Trajectory of Mini-Batch Momentum: Batch Size Saturation and Convergence in High Dimensions
This work provides theoretical insights into optimizing batch sizes for SGD+M in high-dimensional settings, which is incremental but relevant for practitioners in machine learning and optimization.
The paper analyzes the dynamics of stochastic gradient descent with momentum (SGD+M) on least squares problems in high dimensions, showing that when batch size exceeds a stability threshold (ICR), it achieves linear convergence at an optimal rate of O(1/√κ), matching full-batch performance with smaller batch sizes.

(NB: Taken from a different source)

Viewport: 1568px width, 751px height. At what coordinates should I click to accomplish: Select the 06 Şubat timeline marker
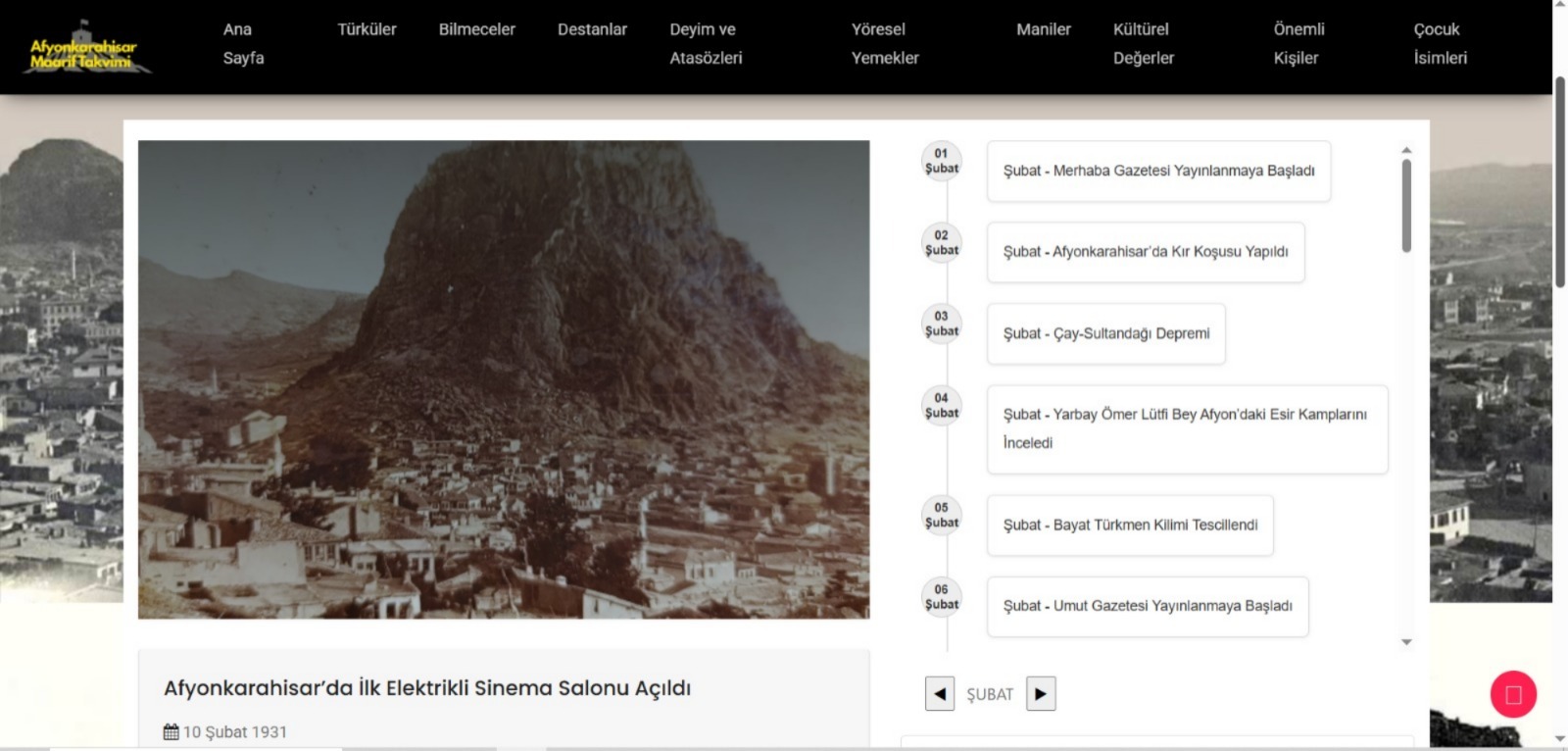[941, 597]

We analyze the dynamics of large batch stochastic gradient descent with momentum (SGD+M) on the least squares problem when both the number of samples and dimensions are large. In this setting, we show that the dynamics of SGD+M converge to a deterministic discrete Volterra equation as dimension increases, which we analyze. We identify a stability measurement, the implicit conditioning ratio (ICR), which regulates the ability of SGD+M to accelerate the algorithm. When the batch size exceeds this ICR, SGD+M converges linearly at a rate of $\mathcal{O}(1/\sqrtκ)$, matching optimal full-batch momentum (in particular performing as well as a full-batch but with a fraction of the size). For batch sizes smaller than the ICR, in contrast, SGD+M has rates that scale like a multiple of the single batch SGD rate. We give explicit choices for the learning rate and momentum parameter in terms of the Hessian spectra that achieve this performance.